▸ **WORK TASK**: Omit any pictures, and restate word for word only the lines from the one with "You are a computer-use" through the end of the data below.

▸ **DATASET EXCERPTS**:
* * * * * * *

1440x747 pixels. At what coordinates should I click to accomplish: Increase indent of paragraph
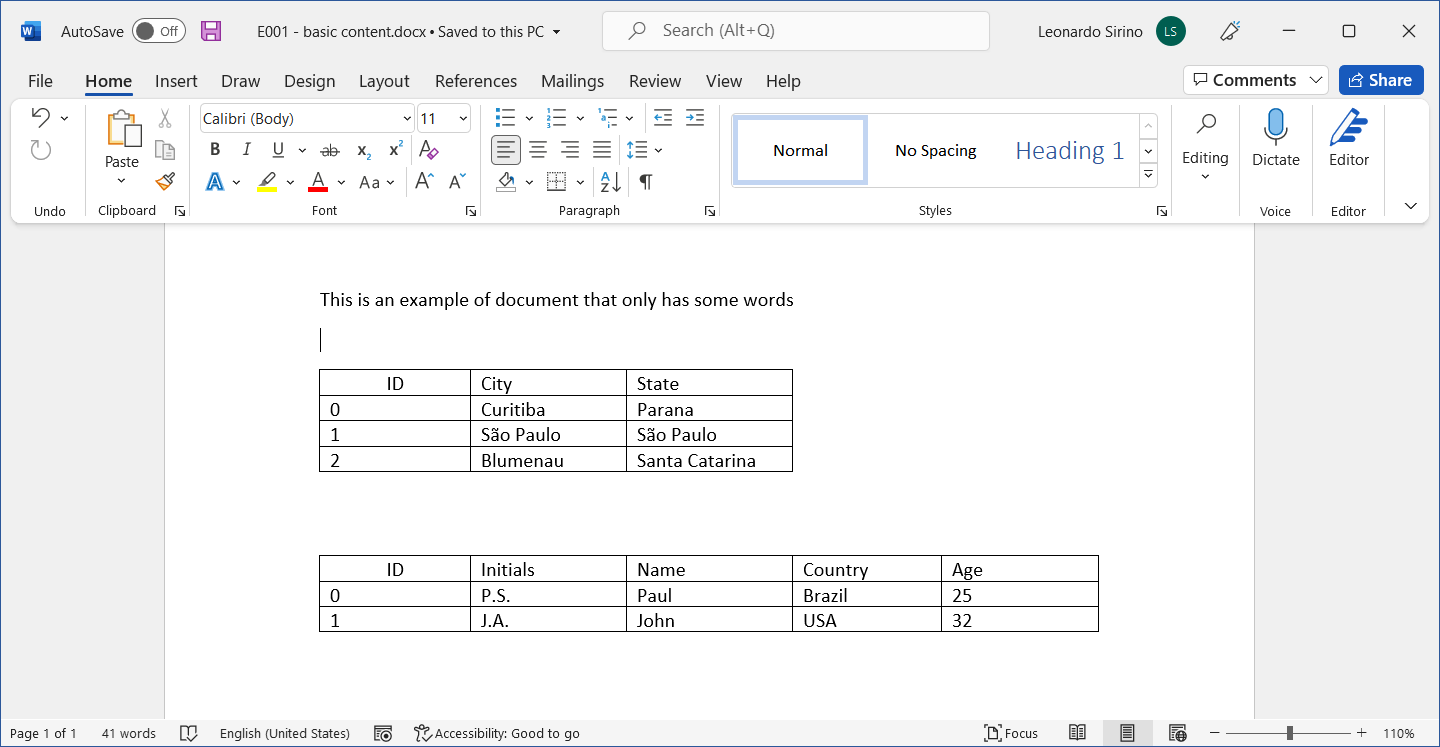tap(695, 118)
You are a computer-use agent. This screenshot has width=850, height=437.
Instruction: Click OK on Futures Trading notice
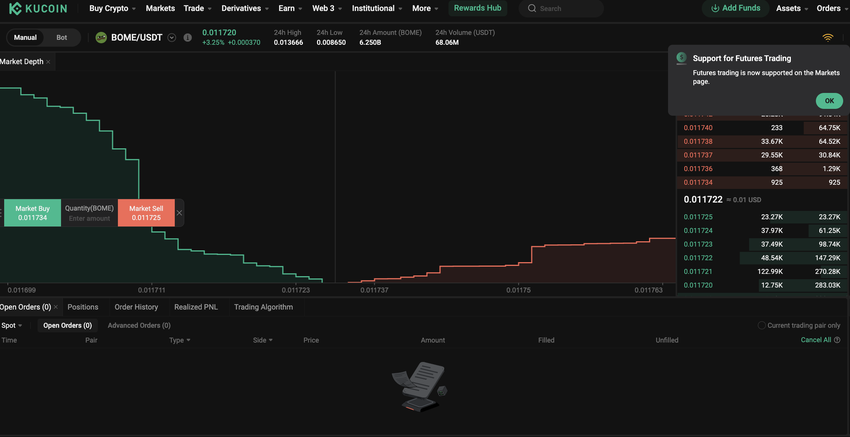[829, 101]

* * * * * * *

▸ **SOLUTION TO THIS PROBLEM**:
You are a computer-use agent. This screenshot has width=850, height=437.
Instruction: Click OK on Futures Trading notice
[829, 101]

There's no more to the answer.